In my last post, we talked about different strategies used to calculate your marketing budget. Today, I’d like to focus in more depth on your marketing budget using sensitivity analysis.

Sensitivity analysis

Sensitivity analysis is a tool using contribution to play “what-if” games to optimize market performance. Sure, sensitivity analysis is used for lots of business tasks, but I’m focusing on using sensitivity analysis to predict the marketing tactics likely to generate the highest market performance.

First, let’s take a look at contribution and break-even analysis.

Break-even reflects the point at which your business neither makes a profit or loses money. Commonly, you look at break-even on a product by product basis (or service by service).

Break-even has the general formula of:

FC / (SP – VC)

Where:

FC = Fixed Costs like salaries, insurance, rent that don’t change based on how much product you make

SP = the price charged for the product (or the average selling price if the product sells for various prices over the time period of interest.

VC = Variable Costs that go into the product such as material, shipping, production labor that change directly with the number of products you make

It’s important to know that the denominator (SP-VC) is also called the contribution and is critical for sensitivity analysis.

Example:

So, let’s say you collect the following monthly expenses for a business that makes shoes. We’re interested in finding the break even for a particular women’s flat shoe that sells for \$125:

leather: \$5.25 / shoe

ornaments: \$2.63 / shoe

miscellaneous materials (thread, glue) \$.63 / shoe

assembly labor: \$9.24 / shoe

Fixed costs:

Licensing: \$10,000 (per month)

Marketing budget: \$2,000 (per month)

Supervisor salary: \$3,685 (per month)

Now, let’s calculate break-even:

(\$10,000 + \$2,000 + \$3,685)/ (\$125 – (\$5.25 + \$2.63 + \$.63 + \$9.24))

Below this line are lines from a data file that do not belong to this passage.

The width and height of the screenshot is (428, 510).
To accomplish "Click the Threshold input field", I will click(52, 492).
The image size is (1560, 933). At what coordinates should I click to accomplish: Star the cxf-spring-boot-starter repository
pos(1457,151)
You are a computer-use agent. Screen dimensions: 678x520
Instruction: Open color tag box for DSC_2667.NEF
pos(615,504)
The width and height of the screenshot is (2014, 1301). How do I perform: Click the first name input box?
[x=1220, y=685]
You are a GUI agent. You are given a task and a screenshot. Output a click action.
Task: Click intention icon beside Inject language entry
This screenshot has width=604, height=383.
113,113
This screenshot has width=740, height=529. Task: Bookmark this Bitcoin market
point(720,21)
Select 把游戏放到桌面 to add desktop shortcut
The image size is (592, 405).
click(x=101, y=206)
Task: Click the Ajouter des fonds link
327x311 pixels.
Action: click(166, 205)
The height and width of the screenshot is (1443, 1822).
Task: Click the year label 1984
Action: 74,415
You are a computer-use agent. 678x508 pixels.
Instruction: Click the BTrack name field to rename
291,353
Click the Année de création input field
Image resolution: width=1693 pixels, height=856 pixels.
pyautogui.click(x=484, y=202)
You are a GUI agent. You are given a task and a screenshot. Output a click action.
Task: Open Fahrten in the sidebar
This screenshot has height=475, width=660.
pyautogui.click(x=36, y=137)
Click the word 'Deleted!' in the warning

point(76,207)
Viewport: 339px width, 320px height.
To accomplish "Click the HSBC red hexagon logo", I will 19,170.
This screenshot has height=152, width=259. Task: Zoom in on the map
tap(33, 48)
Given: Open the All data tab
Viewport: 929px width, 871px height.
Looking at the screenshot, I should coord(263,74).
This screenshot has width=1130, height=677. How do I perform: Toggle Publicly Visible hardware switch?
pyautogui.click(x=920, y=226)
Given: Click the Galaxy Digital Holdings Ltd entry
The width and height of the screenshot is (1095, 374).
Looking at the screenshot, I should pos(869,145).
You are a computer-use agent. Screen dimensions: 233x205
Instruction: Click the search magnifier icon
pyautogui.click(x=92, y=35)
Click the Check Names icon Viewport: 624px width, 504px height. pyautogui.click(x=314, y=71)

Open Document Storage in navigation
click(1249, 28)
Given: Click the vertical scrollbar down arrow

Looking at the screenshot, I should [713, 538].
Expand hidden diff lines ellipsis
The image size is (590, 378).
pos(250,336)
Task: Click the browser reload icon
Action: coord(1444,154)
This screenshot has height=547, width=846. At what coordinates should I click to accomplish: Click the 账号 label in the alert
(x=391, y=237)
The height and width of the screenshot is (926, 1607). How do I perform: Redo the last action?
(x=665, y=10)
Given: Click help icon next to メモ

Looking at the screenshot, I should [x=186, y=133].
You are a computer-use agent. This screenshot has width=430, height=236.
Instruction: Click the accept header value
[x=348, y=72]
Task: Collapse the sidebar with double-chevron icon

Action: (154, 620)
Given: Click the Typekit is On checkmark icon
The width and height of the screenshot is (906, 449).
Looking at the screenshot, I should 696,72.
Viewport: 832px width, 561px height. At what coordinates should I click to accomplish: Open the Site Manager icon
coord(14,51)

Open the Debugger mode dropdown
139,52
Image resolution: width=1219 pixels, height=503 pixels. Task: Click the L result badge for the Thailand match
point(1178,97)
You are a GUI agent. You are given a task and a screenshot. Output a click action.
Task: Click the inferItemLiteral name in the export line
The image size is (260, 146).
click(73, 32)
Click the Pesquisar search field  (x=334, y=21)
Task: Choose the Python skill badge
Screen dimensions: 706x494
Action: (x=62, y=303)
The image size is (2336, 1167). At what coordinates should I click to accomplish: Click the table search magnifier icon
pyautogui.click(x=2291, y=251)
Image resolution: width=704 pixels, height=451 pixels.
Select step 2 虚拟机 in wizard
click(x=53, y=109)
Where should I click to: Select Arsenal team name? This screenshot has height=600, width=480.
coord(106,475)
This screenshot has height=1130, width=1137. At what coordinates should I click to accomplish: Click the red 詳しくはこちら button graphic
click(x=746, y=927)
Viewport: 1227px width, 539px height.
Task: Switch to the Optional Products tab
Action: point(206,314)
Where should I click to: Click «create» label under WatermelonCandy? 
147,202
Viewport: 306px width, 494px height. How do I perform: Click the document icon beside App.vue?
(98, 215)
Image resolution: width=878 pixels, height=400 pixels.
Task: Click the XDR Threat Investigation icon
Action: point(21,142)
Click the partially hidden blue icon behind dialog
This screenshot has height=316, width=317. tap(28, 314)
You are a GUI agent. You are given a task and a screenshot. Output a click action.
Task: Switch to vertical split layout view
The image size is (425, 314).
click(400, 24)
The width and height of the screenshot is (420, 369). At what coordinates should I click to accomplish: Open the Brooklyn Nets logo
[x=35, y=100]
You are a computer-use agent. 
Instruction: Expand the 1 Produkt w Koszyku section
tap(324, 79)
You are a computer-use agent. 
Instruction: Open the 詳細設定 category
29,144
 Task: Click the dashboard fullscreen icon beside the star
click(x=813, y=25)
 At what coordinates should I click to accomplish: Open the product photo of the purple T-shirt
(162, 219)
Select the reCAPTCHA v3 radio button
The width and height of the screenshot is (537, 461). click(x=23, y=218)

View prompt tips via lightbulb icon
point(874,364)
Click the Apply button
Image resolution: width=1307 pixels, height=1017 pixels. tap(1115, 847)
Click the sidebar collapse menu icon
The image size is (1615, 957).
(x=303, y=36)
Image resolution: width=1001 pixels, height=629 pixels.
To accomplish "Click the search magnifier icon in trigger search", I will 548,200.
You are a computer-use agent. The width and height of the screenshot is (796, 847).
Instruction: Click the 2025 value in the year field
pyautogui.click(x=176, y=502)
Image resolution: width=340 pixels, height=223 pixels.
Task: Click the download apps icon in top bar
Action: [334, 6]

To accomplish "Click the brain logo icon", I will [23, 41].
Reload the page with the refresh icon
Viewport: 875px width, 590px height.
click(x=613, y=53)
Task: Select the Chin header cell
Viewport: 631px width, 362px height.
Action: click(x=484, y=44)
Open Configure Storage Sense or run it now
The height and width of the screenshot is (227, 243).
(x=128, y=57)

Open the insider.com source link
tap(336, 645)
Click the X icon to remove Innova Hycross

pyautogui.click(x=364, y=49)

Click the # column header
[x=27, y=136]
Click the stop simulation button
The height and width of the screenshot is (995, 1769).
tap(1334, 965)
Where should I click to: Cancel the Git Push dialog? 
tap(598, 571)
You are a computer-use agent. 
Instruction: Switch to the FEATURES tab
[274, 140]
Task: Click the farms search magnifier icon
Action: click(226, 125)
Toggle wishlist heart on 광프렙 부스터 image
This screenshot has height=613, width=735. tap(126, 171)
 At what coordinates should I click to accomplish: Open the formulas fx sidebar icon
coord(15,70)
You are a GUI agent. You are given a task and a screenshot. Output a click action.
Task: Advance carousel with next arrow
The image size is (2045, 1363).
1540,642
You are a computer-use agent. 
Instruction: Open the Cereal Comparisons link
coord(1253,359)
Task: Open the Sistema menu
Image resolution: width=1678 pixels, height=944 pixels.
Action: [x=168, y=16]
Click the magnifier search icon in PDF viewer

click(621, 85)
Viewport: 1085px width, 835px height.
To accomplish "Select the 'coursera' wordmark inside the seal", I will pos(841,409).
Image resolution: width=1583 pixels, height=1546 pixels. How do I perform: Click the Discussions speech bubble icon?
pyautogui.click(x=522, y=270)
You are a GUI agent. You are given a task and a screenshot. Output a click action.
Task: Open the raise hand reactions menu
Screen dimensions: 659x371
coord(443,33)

\$15,683/ (\$125 – \$17.75)

\$15, 683 / 107.25 = 146.2 or 147 shoes/ month is the break-even point.

Sensitivity analysis example

We can play all kinds of “what if” games now to test how changes affect our profitability using the contribution (denominator). For instance, we can see what happens if we decide to increase our marketing budget to \$3000/ month. We can either calculate a new break-even number or use the contribution of \$107.25 as a shortcut. Simply divide the extra marketing budget (\$1000) by the contribution (\$107.25) to get your new break-even.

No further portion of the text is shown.